Pour ma part, je suis persuadé que Phulmai existe, que le bois de feu tient une grande place dans le système énergétique de l’Inde, qu’il représente un marché de plusieurs milliards de dollars. Alors pourquoi la porteuse de bois est-elle constamment à la limite de la survie ? Pourquoi faut-il qu’elle s’épuise pour pouvoir aller à la fête des Lumières ? Que peut-on faire pour qu’elle ne s’avance plus sur un chemin au bout duquel elle disparaît de l’écran ?

Le recensement de 1981 avait classé ces femmes dans la catégorie « récoltants de produits de la forêt » ou « bûcherons et coupeurs de bois » . La rationalité économique de leur tâche ne comptait pas, pas plus que leur profil exact. Ce document ne donne pas d’indications sur leur nombre.

Les recensements de 1991 et 2001 ont continué à les enfermer dans l’économie non cartographiée, qui est forcément sans intérêt. Elles étaient casées dans la catégorie générale « autres travailleurs » , mais en 1998-99, le Service national de la statistique les a placées sous l’étiquette « travailleurs indépendants dans une entreprise familiale » , avec les ouvriers agricoles et journaliers occasionnels. Cette catégorie n’a pourtant pas d’activité commerciale.

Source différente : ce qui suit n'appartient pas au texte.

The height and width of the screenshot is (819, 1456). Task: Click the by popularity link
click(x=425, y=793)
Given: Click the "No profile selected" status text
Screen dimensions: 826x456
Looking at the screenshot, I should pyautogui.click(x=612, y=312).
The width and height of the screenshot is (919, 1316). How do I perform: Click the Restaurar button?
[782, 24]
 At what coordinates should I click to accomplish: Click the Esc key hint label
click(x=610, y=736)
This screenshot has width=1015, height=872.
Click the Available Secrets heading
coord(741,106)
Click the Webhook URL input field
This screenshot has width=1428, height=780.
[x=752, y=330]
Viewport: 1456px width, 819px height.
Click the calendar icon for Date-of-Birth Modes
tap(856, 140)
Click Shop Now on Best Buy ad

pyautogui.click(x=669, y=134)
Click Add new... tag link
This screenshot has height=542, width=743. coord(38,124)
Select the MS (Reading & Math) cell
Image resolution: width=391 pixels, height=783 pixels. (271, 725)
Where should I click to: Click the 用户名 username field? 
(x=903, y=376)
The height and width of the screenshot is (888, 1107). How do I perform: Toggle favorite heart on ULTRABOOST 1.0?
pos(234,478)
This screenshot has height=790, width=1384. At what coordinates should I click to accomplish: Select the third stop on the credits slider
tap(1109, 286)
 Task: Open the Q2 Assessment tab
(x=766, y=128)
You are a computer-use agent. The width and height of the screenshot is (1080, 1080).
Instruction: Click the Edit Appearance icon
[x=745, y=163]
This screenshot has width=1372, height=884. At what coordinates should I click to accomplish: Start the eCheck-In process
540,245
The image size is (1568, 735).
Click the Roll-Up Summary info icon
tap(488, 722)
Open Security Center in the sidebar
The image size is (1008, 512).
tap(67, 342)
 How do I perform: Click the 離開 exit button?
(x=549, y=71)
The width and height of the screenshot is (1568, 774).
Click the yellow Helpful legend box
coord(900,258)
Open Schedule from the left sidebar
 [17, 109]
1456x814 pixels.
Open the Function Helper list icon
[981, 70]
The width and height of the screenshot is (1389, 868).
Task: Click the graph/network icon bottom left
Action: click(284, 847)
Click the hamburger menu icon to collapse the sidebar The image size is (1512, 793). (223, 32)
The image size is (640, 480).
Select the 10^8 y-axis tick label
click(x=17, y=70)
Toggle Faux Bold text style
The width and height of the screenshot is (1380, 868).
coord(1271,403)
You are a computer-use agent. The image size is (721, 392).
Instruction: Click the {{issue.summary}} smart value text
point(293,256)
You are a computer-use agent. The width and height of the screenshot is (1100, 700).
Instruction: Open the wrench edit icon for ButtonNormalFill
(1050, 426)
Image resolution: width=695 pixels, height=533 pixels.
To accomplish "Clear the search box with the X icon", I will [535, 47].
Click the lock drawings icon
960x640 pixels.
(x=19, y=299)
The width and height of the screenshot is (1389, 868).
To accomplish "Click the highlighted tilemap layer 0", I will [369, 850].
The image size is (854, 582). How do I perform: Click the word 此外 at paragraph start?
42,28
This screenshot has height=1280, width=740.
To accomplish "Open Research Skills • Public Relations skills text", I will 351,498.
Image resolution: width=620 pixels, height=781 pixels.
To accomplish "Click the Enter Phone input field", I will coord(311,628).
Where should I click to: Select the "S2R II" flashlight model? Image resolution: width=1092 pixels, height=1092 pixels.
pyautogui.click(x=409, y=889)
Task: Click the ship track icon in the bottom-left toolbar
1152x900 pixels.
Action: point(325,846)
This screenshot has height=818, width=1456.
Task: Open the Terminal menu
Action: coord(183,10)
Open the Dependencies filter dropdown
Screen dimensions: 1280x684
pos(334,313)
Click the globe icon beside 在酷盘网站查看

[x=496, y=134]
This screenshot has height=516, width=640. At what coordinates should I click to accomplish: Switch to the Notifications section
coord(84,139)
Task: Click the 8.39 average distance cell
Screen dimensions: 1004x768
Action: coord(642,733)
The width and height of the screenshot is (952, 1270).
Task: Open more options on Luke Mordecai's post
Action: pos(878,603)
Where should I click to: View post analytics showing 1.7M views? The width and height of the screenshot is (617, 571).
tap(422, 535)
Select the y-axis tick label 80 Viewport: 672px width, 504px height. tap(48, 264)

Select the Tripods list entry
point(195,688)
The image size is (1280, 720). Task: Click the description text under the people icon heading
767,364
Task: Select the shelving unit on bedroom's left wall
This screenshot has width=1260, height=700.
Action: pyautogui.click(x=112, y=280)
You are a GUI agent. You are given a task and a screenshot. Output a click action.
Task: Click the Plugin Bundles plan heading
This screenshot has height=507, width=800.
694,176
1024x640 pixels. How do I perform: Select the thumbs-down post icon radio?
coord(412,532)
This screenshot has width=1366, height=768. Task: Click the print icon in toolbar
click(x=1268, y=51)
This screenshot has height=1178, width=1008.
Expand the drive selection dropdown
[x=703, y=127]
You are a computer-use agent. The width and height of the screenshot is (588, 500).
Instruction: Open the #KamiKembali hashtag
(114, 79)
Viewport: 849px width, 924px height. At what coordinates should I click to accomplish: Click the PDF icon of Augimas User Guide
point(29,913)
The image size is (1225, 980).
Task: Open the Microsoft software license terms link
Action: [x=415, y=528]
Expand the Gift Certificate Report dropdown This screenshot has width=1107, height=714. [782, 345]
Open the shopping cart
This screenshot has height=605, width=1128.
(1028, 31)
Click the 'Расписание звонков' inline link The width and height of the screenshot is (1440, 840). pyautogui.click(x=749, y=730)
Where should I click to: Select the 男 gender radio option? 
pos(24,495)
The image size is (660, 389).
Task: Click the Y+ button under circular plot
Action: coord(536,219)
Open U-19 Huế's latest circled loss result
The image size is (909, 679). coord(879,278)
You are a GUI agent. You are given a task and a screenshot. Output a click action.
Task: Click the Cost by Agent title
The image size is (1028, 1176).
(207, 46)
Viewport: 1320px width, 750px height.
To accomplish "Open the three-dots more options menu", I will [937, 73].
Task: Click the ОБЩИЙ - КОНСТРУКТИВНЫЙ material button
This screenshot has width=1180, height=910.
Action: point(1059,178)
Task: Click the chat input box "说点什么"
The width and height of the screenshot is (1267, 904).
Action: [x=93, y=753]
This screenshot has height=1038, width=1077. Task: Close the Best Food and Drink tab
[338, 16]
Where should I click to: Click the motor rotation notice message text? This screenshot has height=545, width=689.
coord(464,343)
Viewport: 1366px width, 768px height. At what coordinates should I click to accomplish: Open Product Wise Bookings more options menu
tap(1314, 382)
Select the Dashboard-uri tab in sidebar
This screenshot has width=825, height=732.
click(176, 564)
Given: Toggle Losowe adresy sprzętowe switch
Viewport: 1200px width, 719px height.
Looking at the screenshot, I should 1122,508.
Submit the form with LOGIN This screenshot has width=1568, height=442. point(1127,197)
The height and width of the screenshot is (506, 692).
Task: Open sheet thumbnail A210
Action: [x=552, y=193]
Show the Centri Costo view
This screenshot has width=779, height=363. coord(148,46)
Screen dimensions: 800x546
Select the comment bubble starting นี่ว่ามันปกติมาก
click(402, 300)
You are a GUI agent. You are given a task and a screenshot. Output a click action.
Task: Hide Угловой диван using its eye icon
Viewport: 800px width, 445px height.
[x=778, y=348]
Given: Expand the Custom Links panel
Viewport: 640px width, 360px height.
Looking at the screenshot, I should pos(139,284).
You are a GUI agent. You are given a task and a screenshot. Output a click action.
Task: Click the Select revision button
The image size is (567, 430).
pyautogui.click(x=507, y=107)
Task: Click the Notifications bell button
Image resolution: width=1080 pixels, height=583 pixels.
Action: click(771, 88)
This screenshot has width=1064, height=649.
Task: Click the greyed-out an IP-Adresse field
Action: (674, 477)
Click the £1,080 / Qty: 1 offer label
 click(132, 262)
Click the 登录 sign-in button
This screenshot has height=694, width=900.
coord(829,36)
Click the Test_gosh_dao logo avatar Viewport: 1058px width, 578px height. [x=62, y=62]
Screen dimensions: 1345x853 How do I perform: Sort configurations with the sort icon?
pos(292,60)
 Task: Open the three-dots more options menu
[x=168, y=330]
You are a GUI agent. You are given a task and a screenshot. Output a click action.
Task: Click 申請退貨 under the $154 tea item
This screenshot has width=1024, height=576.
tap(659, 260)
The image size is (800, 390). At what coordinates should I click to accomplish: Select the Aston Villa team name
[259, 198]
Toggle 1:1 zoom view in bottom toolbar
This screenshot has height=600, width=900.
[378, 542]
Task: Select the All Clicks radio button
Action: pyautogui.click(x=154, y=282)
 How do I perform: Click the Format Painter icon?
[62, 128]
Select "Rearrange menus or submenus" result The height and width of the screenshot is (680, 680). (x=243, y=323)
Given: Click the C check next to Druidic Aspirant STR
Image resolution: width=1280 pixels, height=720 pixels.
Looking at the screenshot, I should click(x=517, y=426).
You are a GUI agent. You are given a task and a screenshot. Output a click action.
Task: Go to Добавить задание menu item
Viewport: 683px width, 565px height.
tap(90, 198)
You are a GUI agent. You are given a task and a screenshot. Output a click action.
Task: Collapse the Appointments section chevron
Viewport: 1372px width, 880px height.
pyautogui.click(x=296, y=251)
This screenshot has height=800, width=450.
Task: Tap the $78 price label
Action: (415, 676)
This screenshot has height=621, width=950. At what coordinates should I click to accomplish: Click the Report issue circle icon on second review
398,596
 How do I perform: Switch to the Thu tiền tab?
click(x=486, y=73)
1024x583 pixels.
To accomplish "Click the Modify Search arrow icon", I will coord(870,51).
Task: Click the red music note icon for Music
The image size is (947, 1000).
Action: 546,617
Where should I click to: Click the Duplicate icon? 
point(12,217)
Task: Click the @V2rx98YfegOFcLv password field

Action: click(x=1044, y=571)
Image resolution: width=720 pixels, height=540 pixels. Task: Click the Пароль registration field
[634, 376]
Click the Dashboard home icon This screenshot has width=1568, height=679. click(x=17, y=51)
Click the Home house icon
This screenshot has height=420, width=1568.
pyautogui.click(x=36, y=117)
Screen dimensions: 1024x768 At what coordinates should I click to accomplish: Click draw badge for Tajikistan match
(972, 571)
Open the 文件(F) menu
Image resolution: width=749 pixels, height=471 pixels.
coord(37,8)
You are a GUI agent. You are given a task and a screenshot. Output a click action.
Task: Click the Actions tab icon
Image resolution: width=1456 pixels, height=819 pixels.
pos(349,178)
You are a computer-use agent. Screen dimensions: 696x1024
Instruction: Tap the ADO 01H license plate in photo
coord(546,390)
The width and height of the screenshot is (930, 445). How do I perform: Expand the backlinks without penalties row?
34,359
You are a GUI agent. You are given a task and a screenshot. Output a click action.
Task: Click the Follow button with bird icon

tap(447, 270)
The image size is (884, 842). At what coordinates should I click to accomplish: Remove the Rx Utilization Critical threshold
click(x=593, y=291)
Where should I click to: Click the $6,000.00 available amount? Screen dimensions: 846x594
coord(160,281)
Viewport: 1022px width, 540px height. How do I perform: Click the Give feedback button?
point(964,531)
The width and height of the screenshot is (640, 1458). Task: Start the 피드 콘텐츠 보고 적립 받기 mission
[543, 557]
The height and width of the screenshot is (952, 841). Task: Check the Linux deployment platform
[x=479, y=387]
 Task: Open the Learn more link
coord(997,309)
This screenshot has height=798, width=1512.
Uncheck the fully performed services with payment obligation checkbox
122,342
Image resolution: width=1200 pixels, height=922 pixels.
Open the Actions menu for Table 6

Une seconde étude s’est intéressée à la question. Il s’agit du Deuxième rapport citoyen sur l’environnement en Inde (1984-1985) qui a été réalisée par le Centre pour la science et l’environnement (CSE) de New Delhi et qui estimait le nombre de ces femmes à 3 ou 4 millions. Par la suite, le chiffre de 11,8 millions de personnes a été avancé. Ce créneau « informel » était donc le premier fournisseur d’emplois du secteur énergétique du pays. Les auteurs du rapport avaient basé leurs calculs sur la consommation totale de bois de feu dans les zones urbaines, en estimant que la Direction des forêts n’en fournissait que la moitié.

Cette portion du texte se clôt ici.